Saved data entries:

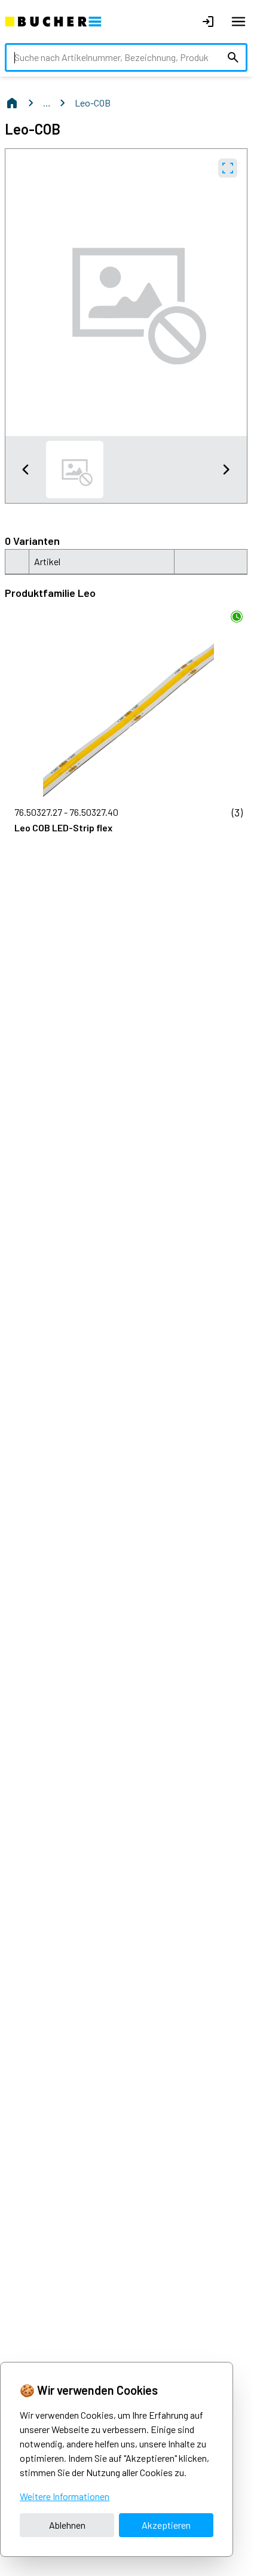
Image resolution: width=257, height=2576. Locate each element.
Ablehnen (67, 2525)
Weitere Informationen (64, 2496)
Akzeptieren (166, 2525)
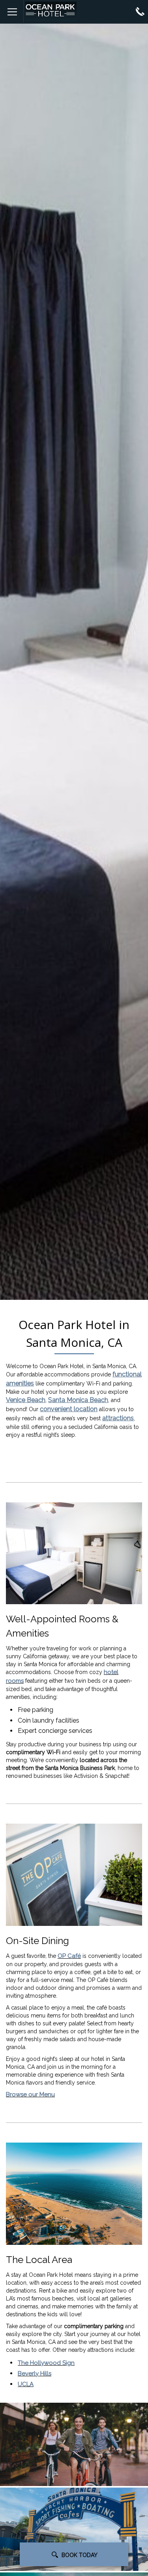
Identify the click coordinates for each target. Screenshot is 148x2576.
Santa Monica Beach (78, 1400)
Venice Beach (25, 1400)
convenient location (68, 1409)
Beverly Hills (34, 2373)
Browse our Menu (30, 2094)
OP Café (69, 1955)
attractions (118, 1418)
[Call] (140, 11)
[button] (74, 2444)
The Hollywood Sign (46, 2362)
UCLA (26, 2384)
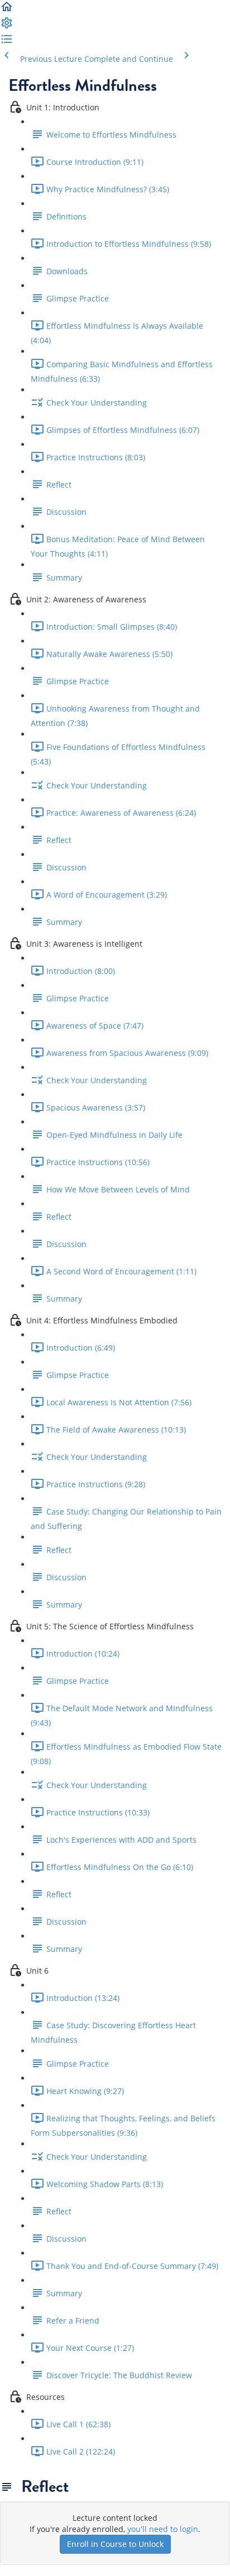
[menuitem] (6, 26)
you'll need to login (162, 2529)
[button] (6, 10)
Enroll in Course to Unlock (115, 2544)
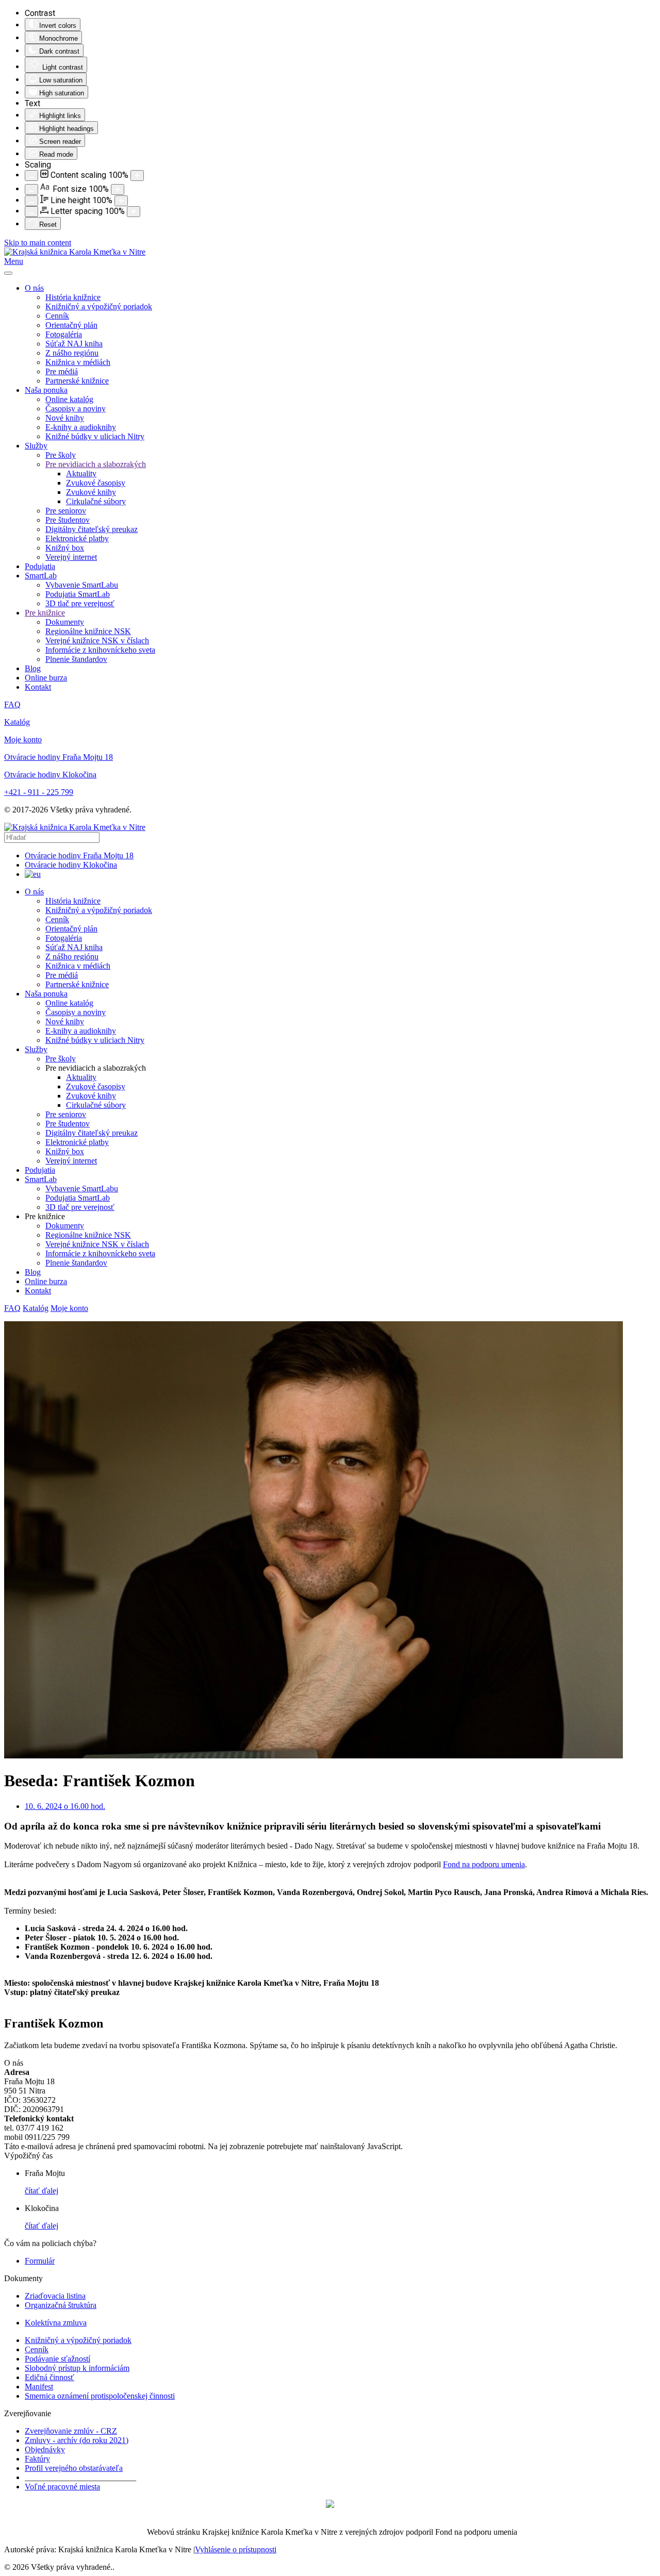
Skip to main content (37, 242)
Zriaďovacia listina (55, 2295)
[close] (8, 273)
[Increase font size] (117, 189)
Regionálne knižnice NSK (88, 631)
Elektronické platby (77, 538)
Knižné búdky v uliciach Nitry (94, 436)
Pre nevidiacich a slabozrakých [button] (95, 1067)
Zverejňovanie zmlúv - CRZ (71, 2431)
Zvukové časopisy (95, 482)
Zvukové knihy (91, 492)
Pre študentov (67, 520)
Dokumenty (64, 622)
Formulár (40, 2260)
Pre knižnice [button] (45, 1216)
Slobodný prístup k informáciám (77, 2368)
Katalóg (17, 722)
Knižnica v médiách (77, 362)
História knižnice (73, 297)
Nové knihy (64, 417)
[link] (484, 1864)
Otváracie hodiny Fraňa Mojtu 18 (58, 757)
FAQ (12, 704)
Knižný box (64, 547)
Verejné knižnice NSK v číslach (97, 640)
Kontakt (38, 687)
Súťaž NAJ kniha (74, 343)
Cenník (57, 315)
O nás (34, 288)
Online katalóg (69, 399)
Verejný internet (71, 557)
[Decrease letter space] (31, 211)
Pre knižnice (45, 612)
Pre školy (60, 455)
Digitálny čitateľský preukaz (91, 529)
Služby (36, 445)
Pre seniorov (65, 510)
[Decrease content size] (31, 175)
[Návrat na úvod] (74, 251)
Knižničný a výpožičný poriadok (98, 306)
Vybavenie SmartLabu (81, 584)
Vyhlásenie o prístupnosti (235, 2549)
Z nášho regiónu (71, 352)
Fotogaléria (63, 334)
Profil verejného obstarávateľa (74, 2468)
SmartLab (41, 575)
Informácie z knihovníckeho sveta (100, 649)
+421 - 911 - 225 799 (38, 792)
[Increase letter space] (133, 211)
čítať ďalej (41, 2190)
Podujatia (40, 566)
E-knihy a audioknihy (80, 427)
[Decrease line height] (31, 200)
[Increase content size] (137, 175)
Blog (33, 668)
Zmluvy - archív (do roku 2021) (76, 2440)
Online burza (46, 677)
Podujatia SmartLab (77, 594)
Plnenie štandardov (76, 659)
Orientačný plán (71, 325)
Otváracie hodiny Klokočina (50, 774)
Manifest (39, 2386)
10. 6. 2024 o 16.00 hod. (65, 1806)
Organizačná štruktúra (60, 2305)
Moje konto (23, 739)
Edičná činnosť (49, 2377)
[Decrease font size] (31, 189)
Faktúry (37, 2458)
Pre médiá (61, 371)
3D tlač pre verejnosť (79, 603)
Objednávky (45, 2449)
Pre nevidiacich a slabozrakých (95, 464)
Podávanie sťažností (57, 2358)
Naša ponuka (46, 390)
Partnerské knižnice (77, 380)
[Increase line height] (121, 200)
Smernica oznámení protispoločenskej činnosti (100, 2395)
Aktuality (81, 473)
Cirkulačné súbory (96, 501)
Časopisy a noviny (75, 408)
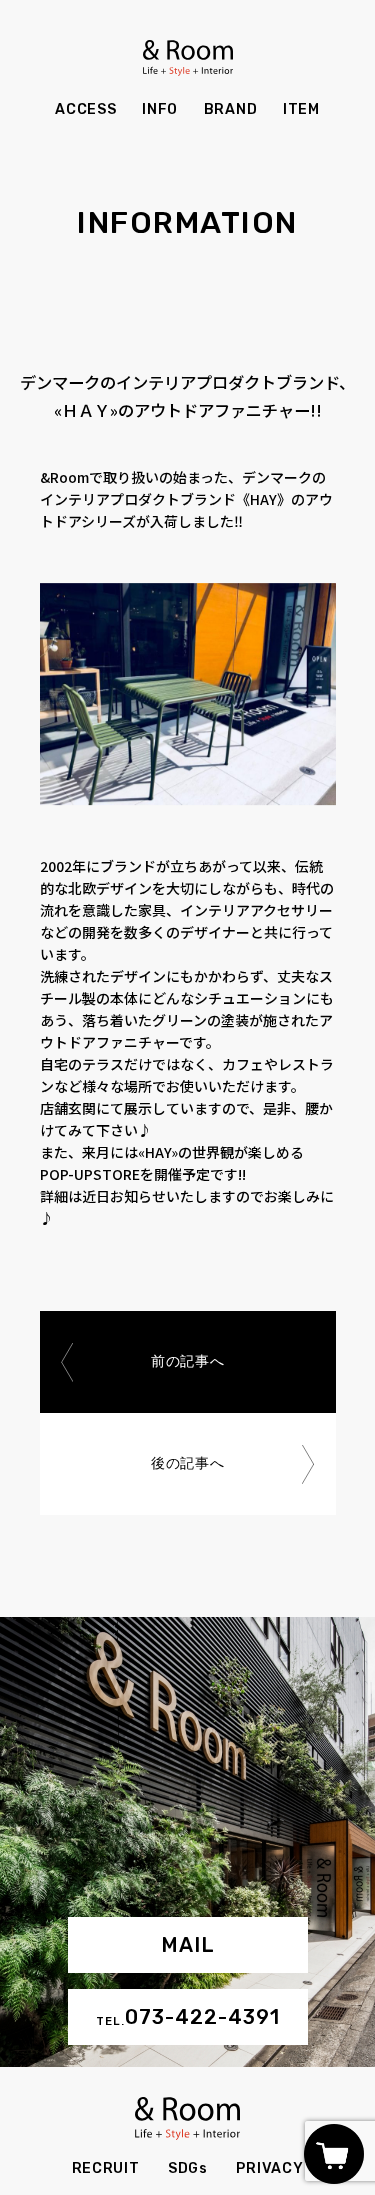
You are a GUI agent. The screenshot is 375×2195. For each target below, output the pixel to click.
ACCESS (85, 109)
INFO (160, 109)
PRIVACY (269, 2168)
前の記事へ (188, 1361)
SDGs (188, 2168)
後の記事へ (188, 1463)
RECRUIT (106, 2168)
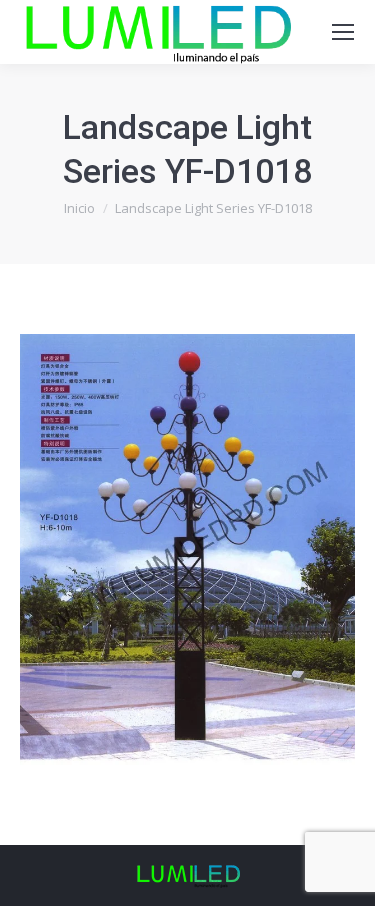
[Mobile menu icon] (343, 32)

▶ **What the exercise asks**:
What you give back should be exactly the lines of the data above from the line with "Pre školy (60, 455)" through the line with "Online burza (46, 677)", both of those included, and nothing more.

▶ **Task answer**:
Pre školy (60, 455)
Digitálny čitateľský preukaz (91, 529)
Služby (36, 445)
Pre seniorov (65, 510)
[Decrease content size] (31, 175)
[Návrat na úvod] (74, 251)
Knižničný a výpožičný poriadok (98, 306)
Vybavenie SmartLabu (81, 584)
Vyhlásenie o prístupnosti (235, 2549)
Z nášho regiónu (71, 352)
Fotogaléria (63, 334)
Profil verejného obstarávateľa (74, 2468)
SmartLab (41, 575)
Informácie z knihovníckeho sveta (100, 649)
+421 - 911 - 225 799 (38, 792)
[Increase letter space] (133, 211)
čítať ďalej (41, 2190)
Podujatia (40, 566)
E-knihy a audioknihy (80, 427)
[Decrease line height] (31, 200)
[Increase content size] (137, 175)
Blog (33, 668)
Zmluvy - archív (do roku 2021) (76, 2440)
Online burza (46, 677)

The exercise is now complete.